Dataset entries
——

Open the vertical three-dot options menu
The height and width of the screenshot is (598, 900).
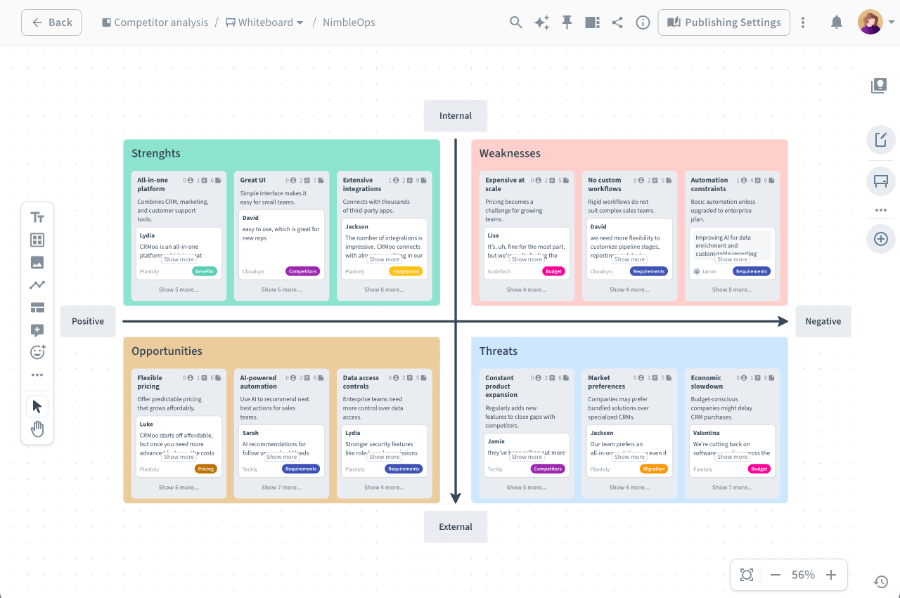[x=802, y=22]
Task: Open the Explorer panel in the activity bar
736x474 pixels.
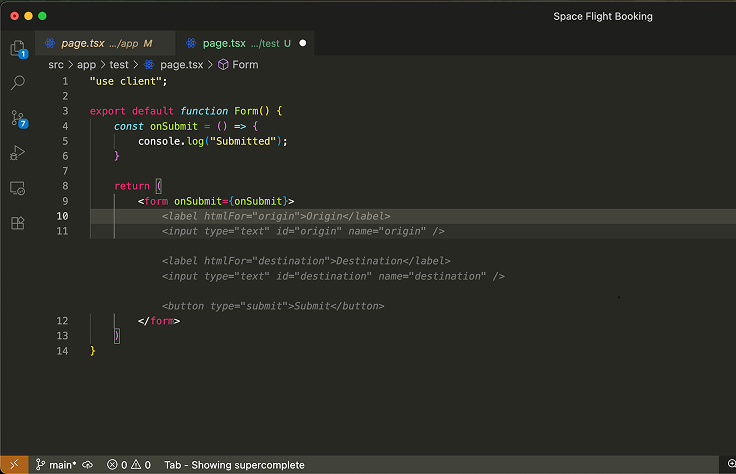Action: click(x=17, y=48)
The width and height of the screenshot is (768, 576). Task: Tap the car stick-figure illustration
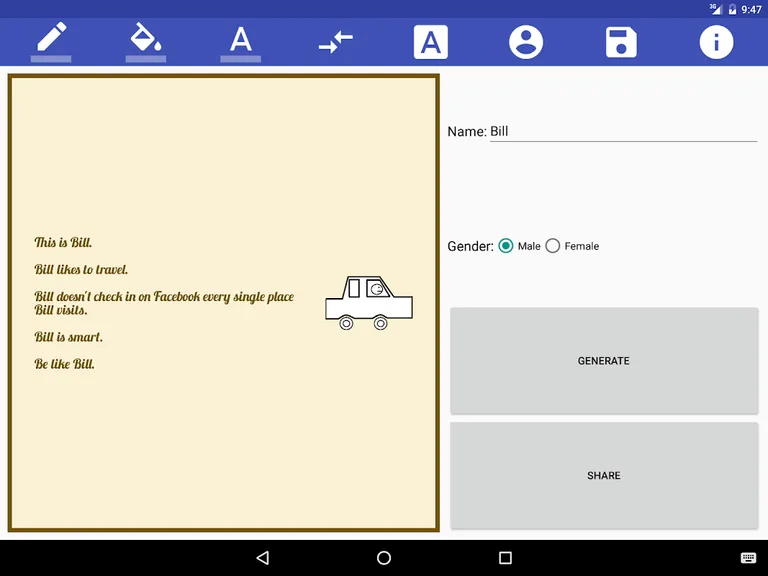pyautogui.click(x=368, y=302)
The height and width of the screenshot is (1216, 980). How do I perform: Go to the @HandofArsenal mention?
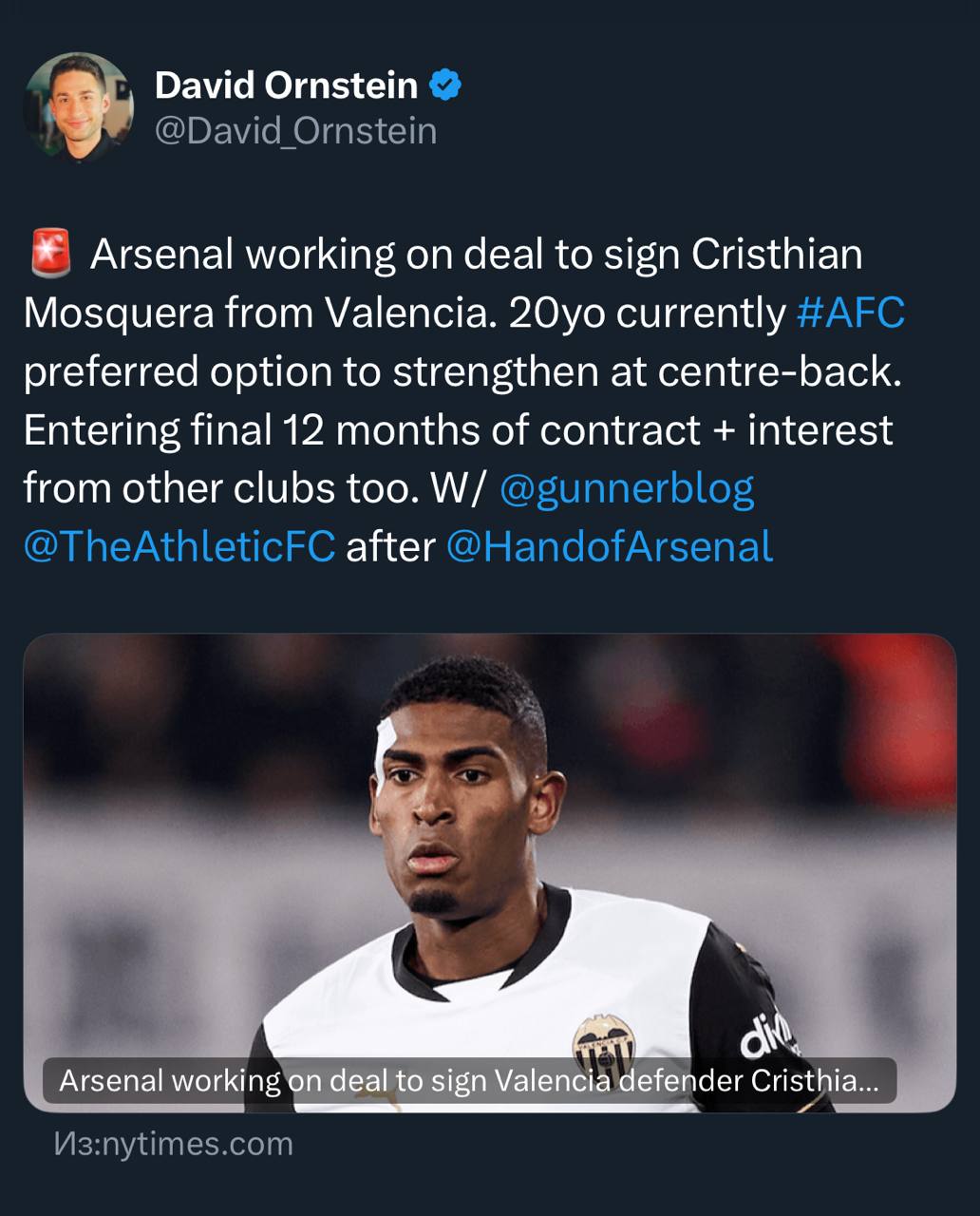[x=609, y=546]
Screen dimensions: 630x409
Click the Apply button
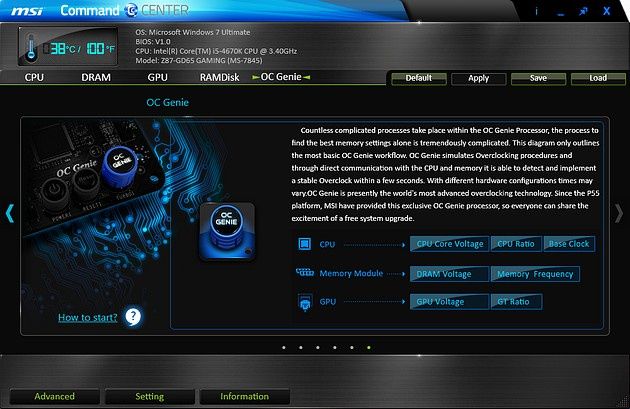coord(479,78)
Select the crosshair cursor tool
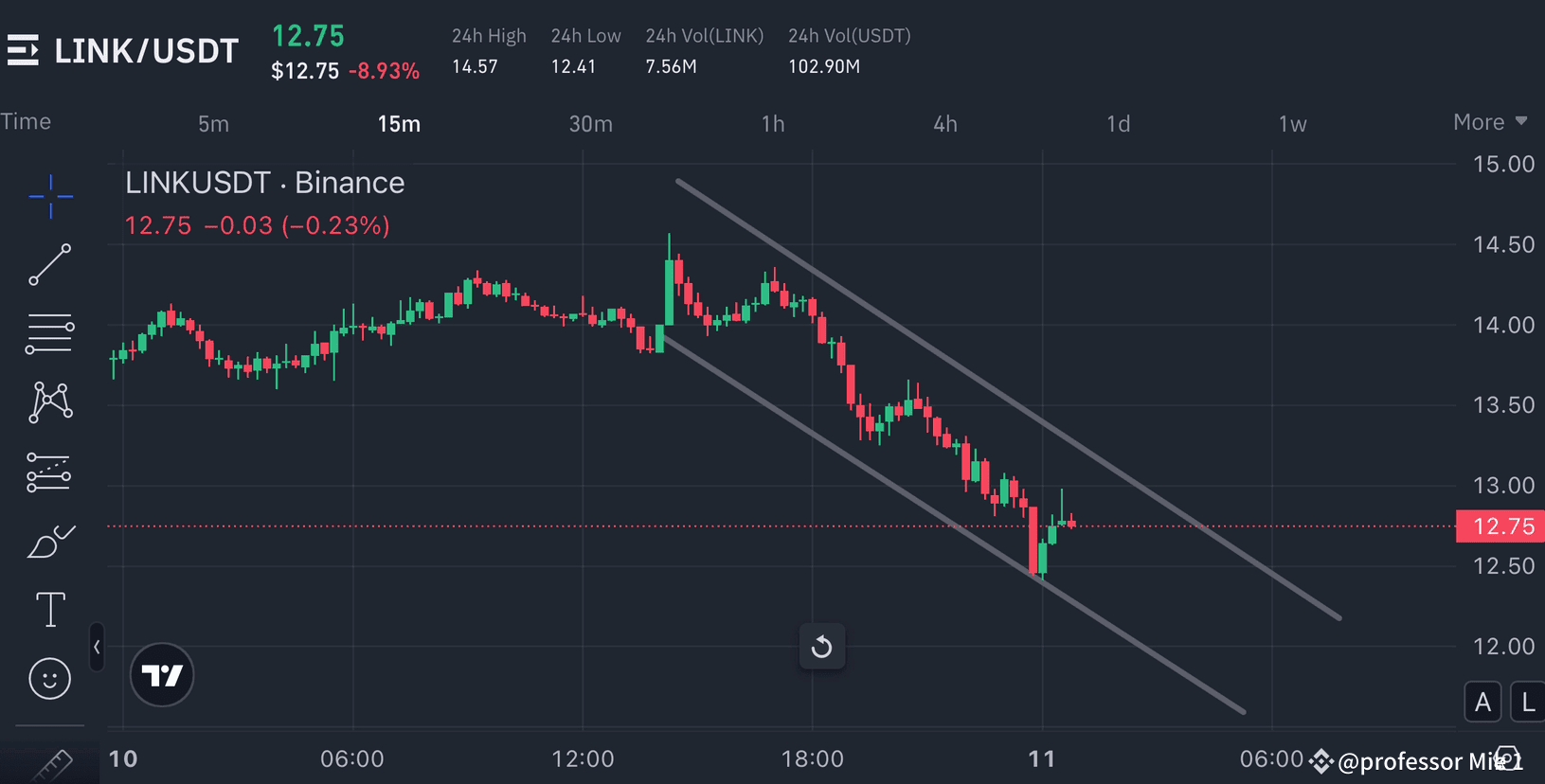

——

■ Action item: Only lines holding the word "Open" belong in the answer; copy all of them from the records.

■ Result of this task:
Open the vertical three-dot options menu
Task: Open the Explorer panel in the activity bar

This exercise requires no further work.